The controversy surrounding Electronic Line Calling (ELC) on clay courts has reached a boiling point at the Madrid Open, with Mirra Andreeva becoming the latest player to speak out. Following a heavily disputed automated call during her recent match, the teenager engaged in a tense argument with the chair umpire. She demanded that humans be allowed to override the technology, as top players, including Alexander Zverev and Elena Rybakina, are losing faith in the automated system’s accuracy on the dirt.
Mirra Andreeva Demands Human Overrides for ELC on Clay
On Thursday, Andreeva edged past Hailey Baptiste 6-4, 7-6 (8) to reach the Madrid Open final. During a crucial moment in the match, she was left stunned when the automated system called a ball “in” despite a clear physical mark indicating it was wide. Aware that the umpire was completely reliant on the machine, Andreeva still pleaded her case, asking the chair umpire: “I understand the decision can’t be overturned, but what can we do as players?”
Following the match, the Russian made her position on the matter clear, advocating for a hybrid system in which umpires can intervene when the technology clearly fails.
“I looked at the mark, and it was at least five centimeters out. … If you ask me, I think it would be ideal, especially on clay, if the umpire could come down and check the mark themselves. That would make a lot more sense to me,” she said.
Mirra Andreeva commented on the ELC incident in the match against Hailey Baptiste in Madrid:
“If you ask me, I think it would be ideal, especially on clay, if the umpire could come down and check the mark themselves. That would make a lot more sense to me.”
[BB Tennis] pic.twitter.com/cutEntM3je
— til polarity’s end 🎾⚡#SpallettiEra⚡⚫⚪ (@lildarkcage) April 30, 2026
The inability to challenge obvious errors has left players feeling helpless. “But if it happens on a tiebreak, the umpire said you just have to accept it and move on,” Andreeva added. “And I’m like, ‘OK, I’ll accept it and move on … but afterwards I think I’ll go and have a word with someone.'”
How Automated Line Calling Has Become a System-Wide Problem
The debate over automated calling has been brewing for months. Starting last year, ELC became compulsory across all ATP Tour events, phasing out human line judges.

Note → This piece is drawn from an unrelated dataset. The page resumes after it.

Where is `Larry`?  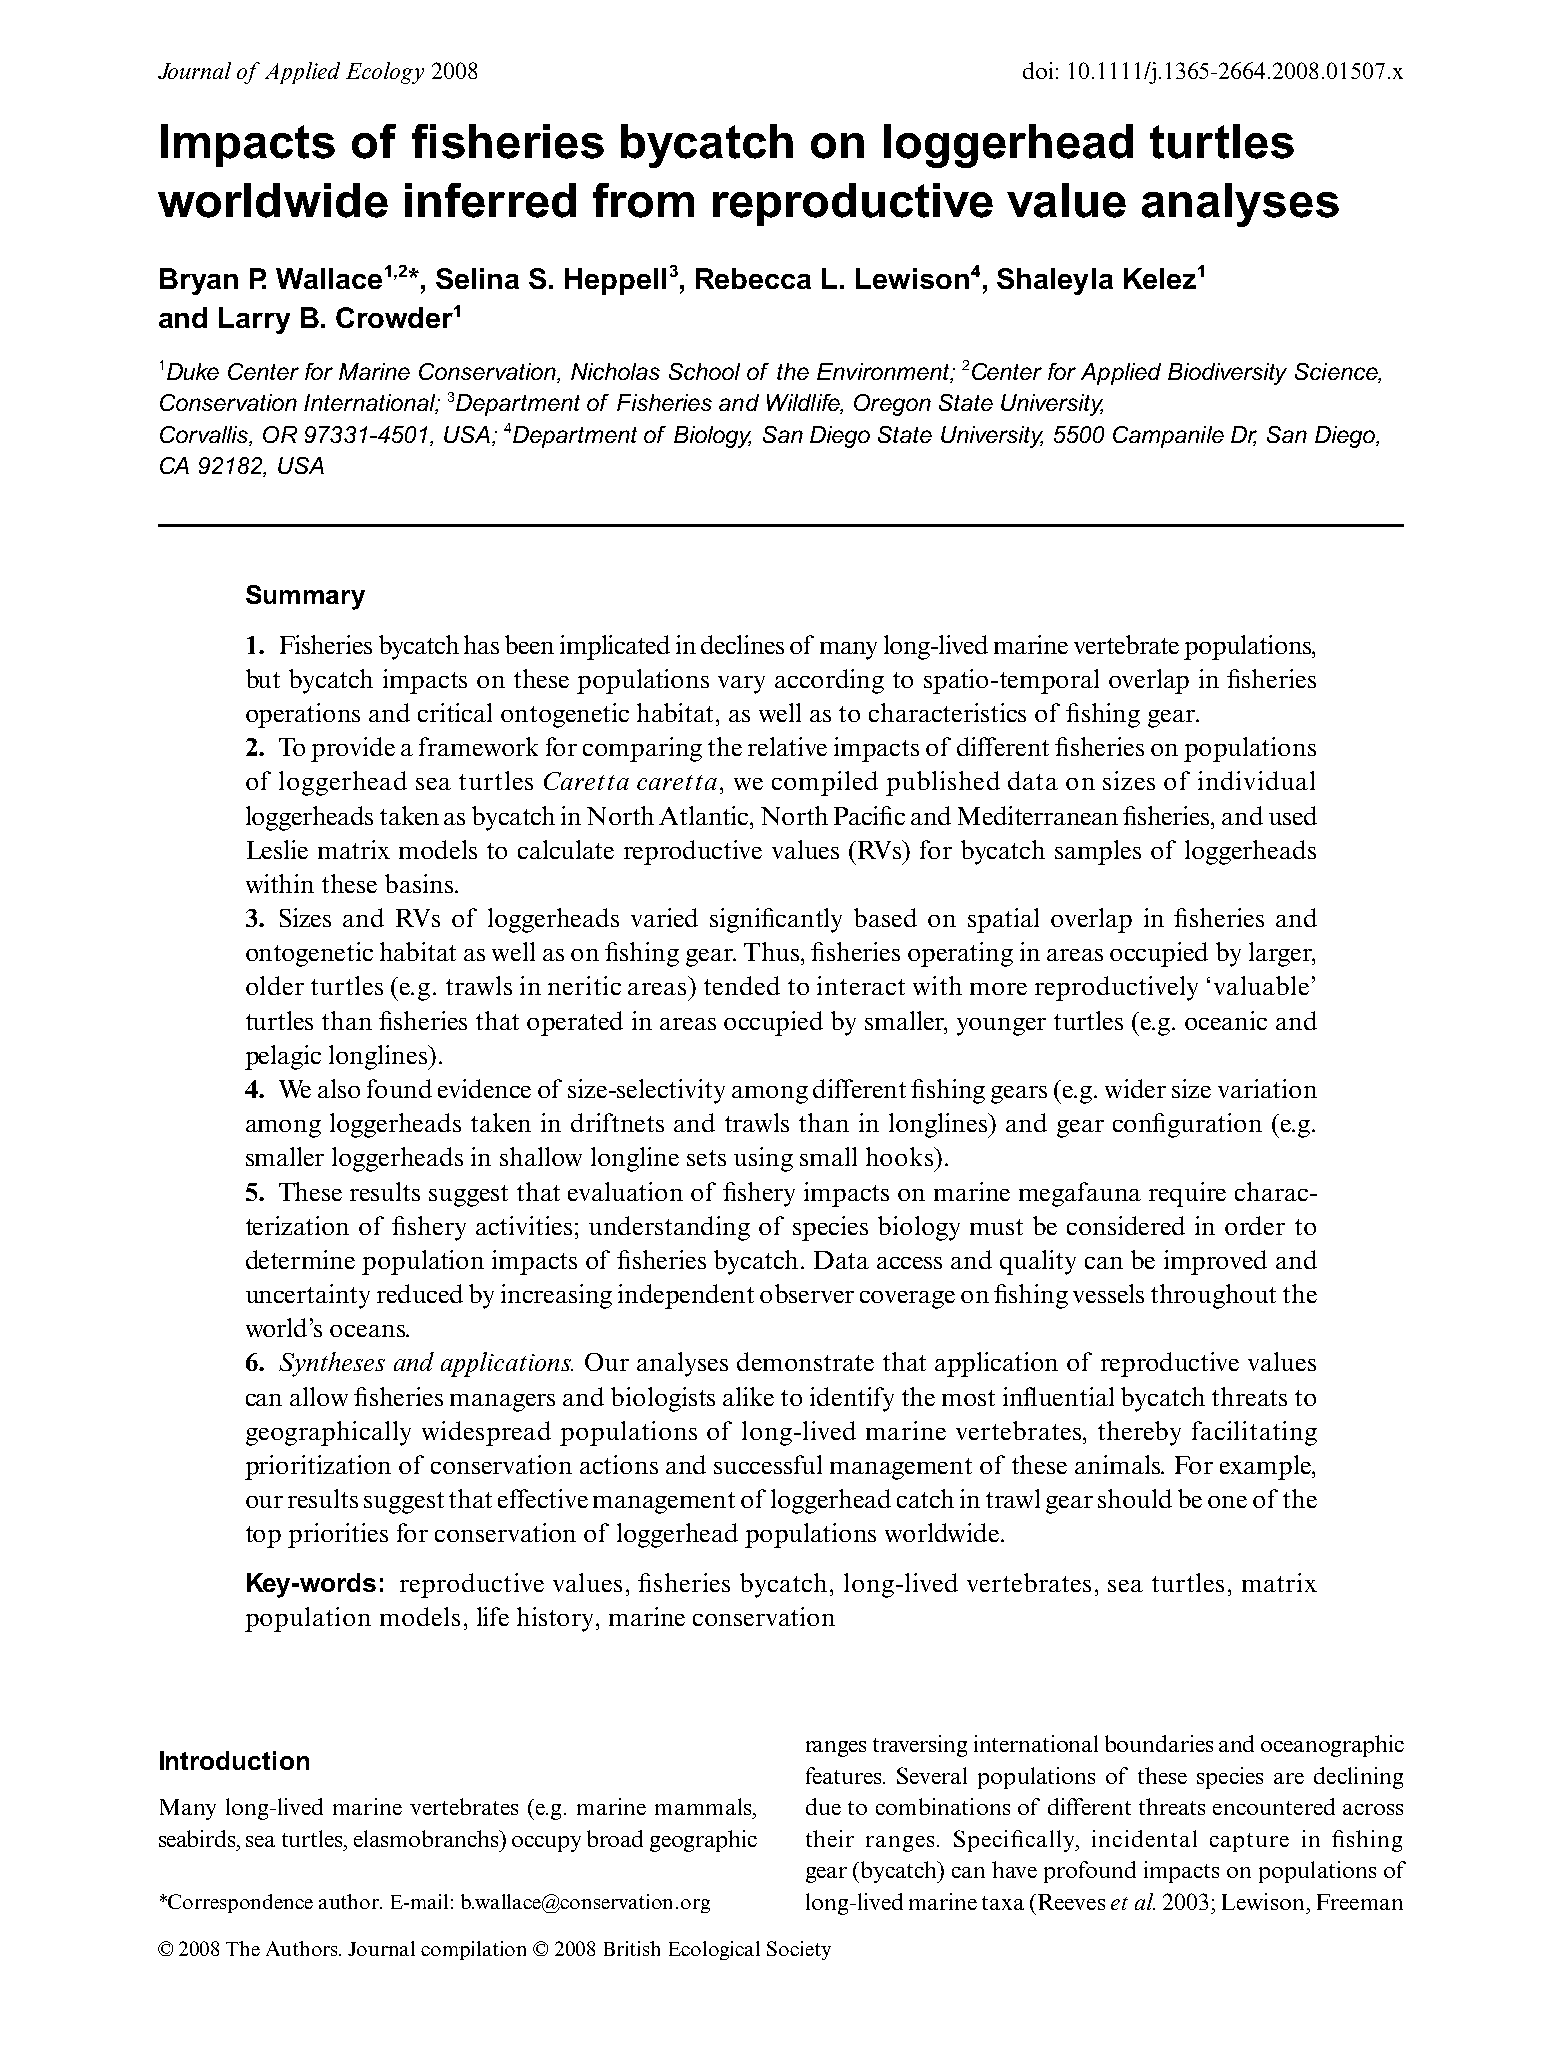 Larry is located at coordinates (254, 320).
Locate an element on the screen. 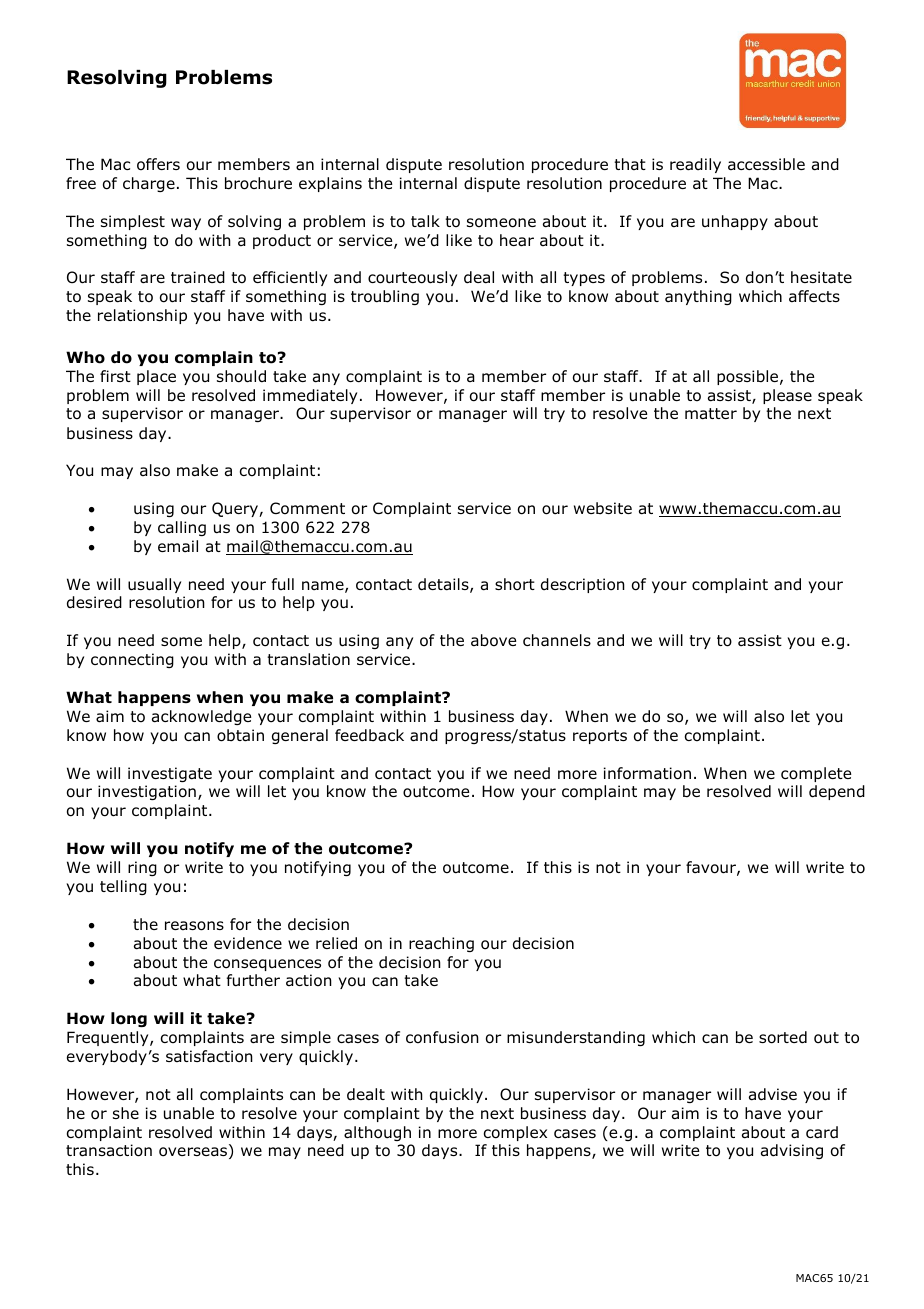 Image resolution: width=924 pixels, height=1309 pixels. talk is located at coordinates (425, 221).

Last year in Madrid and Stuttgart, respectively, Zverev and Aryna Sabalenka were handed unsportsmanlike conduct warnings for pulling out their smartphones during matches to photograph disputed ball marks after the chair umpires refused to manually inspect the clay.
However, in Sabalenka’s case, she was protesting a human error after the chair umpire, Miriam Bley, manually checked the mark and agreed with a line judge’s incorrect “out” call.
Sabalenka admitted she still prefers the machines. She acknowledged the ELC made an “obvious” mistake for Zverev in Madrid but called her Stuttgart situation much worse.
“My situation was much worse because the referee actually got down, checked the mark, and called it out, where it was obviously in,” Sabalenka explained. “Right now I prefer the Hawk-Eye system. I trust it more with most of the referees. … I think maybe it’s better, so less tension between the player and the referee.”
Earlier in the Madrid Open, world No. 2 Rybakina furiously demanded the umpire check a missed call during the second set, saying, “Are you kidding me? This is not a joke. The system is wrong. … I won’t trust it at all, because there was no mark even close to what the TV showed.”
Meanwhile, the only Grand Slam tournament refusing ELC is the French Open, which argues that manually checking physical marks is the only accurate method for clay courts. This recent chaos in Madrid seems to be proving Roland Garros right.